Referendum Lombardo: ecco perchè non andremo a votare!

Di seguito pubblichiamo il documento sottoscritto da alcuni sindaci della provincia di Cremona, insieme al segretario PD matteo Piloni, dal vice segretario Andrea Virgilio, dai parlamentari Fontana e Pizzetti e dal consigliere regionale Alloni, nel quale si spiegano i motivi per cui non andranno a votare al referendum della Lombardia del prossimo 22 ottobre.

 

REFERENDUM AUTONOMIA LOMBARDA. “INUTILE E COSTOSO. NOI NON ANDREMO A VOTARE!”

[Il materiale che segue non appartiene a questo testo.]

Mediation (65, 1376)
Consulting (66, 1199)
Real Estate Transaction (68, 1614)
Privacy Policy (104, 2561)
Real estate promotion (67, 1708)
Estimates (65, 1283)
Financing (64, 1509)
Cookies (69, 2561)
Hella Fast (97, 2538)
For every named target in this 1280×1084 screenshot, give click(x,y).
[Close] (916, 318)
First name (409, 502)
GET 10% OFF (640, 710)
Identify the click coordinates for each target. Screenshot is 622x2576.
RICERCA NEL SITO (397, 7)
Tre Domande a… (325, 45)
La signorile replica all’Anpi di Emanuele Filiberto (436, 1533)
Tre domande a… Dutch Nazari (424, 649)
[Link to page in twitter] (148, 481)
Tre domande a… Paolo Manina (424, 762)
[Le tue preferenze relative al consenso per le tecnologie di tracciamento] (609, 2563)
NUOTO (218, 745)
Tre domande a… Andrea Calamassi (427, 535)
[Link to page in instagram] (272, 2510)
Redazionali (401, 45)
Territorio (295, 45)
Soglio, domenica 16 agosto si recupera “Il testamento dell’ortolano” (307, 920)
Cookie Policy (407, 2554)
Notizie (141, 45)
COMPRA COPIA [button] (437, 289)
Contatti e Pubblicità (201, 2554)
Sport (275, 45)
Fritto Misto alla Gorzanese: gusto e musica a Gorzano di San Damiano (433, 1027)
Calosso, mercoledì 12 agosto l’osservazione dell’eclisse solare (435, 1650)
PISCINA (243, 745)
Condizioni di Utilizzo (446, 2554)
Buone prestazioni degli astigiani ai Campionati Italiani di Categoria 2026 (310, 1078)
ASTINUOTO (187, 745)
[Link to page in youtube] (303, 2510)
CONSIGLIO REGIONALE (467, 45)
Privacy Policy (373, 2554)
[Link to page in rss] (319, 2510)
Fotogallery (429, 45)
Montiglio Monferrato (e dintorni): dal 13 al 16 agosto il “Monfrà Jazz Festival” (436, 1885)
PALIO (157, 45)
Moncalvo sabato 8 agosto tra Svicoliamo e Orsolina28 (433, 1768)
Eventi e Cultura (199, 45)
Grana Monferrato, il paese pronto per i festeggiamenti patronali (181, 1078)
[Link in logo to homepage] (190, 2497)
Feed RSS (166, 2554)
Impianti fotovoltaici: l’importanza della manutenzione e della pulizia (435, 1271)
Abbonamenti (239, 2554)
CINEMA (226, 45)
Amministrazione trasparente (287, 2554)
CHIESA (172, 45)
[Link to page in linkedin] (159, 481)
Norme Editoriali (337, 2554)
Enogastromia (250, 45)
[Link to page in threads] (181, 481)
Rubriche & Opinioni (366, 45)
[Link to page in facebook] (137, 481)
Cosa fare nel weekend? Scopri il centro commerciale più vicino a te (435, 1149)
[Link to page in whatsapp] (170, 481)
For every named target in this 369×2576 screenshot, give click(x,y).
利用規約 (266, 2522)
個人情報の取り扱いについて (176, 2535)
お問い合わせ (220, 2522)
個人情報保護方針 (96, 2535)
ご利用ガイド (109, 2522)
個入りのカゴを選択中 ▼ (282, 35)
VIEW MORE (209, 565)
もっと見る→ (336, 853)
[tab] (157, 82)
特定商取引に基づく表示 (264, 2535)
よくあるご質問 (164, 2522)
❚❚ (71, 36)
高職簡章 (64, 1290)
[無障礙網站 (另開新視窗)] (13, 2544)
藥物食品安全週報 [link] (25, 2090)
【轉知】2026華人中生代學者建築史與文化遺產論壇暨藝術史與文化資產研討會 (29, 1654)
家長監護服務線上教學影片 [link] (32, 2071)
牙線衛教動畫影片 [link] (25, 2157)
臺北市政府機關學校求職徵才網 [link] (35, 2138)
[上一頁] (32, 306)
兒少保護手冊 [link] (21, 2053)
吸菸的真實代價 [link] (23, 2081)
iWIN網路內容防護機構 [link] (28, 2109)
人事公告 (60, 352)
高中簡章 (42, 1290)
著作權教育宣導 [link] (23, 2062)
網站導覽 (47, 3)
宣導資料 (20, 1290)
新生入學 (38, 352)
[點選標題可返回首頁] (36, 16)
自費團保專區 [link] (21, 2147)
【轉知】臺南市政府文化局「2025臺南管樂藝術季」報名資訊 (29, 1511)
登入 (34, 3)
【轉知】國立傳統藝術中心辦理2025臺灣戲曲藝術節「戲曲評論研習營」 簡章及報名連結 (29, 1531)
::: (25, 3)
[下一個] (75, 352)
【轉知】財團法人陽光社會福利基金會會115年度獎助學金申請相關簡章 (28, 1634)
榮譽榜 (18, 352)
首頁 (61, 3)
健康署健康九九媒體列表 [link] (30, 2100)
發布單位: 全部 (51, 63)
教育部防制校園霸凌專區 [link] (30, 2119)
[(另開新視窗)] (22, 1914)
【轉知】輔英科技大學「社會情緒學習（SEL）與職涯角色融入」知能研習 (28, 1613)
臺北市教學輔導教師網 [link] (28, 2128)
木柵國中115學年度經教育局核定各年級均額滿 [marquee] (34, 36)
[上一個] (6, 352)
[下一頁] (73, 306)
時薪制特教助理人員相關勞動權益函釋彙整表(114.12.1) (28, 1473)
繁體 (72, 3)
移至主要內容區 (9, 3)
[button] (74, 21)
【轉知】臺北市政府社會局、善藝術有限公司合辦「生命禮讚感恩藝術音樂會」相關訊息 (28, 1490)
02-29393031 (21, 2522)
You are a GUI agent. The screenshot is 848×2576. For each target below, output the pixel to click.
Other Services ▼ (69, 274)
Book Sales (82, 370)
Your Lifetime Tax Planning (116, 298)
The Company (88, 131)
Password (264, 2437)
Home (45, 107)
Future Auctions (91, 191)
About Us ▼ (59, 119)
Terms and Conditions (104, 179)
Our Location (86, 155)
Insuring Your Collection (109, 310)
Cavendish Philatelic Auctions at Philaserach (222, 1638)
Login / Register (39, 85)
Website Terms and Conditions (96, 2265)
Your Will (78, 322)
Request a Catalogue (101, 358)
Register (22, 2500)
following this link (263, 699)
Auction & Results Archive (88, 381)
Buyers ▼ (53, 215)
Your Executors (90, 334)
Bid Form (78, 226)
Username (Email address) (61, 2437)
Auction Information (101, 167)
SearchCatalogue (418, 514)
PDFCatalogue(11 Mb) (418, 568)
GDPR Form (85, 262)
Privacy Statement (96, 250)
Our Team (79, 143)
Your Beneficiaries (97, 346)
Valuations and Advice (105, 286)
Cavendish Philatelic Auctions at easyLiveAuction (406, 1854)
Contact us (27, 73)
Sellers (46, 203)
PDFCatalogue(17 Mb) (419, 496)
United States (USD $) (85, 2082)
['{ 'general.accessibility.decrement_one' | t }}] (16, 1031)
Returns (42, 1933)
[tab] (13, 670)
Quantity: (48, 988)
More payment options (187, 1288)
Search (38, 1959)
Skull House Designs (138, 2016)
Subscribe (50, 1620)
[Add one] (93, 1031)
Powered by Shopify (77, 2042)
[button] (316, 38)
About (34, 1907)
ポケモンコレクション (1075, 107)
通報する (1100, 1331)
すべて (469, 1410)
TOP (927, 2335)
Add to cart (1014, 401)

La Regione Lombardia, per volontà del suo governatore Roberto Maroni, ha promosso per il prossimo 22 ottobre un referendum per chiedere al Governo l’autonomia della Lombardia.

Il quesito referendario recita: “Volete voi che la Regione Lombardia, in considerazione della sua specialità, nel quadro dell’unità nazionale, intraprenda le iniziative istituzionali necessarie per richiedere allo Stato l’attribuzione di ulteriori forme e condizioni particolari di autonomia, con le relative risorse, ai sensi e per gli effetti di cui all’articolo 116, terzo comma, della Costituzione e con riferimento a ogni materia legislativa per cui tale procedimento sia ammesso in base all’articolo richiamato?

Con questa consultazione la Regione avvierà l’iter per chiedere al Governo alcune competenze.

Quali? Ad oggi non lo sappiamo ancora. Infatti Maroni non ha ancora precisato quali competenze vuole ottenere, nè viene specificato dal referendum.

Un’operazione, quindi, che ha il solo sapore della propaganda elettorale, oltre che nascondere la totale inadempienza della regione sul federalismo differenziato.

Argomento sul quale nulla è stato fatto dalla giunta Maroni, nè dal centro destra, in questi anni. E non sarà certo un referendum, che costerà ai lombardi quasi 50 milioni di euro, a nascondere questa evidente realtà.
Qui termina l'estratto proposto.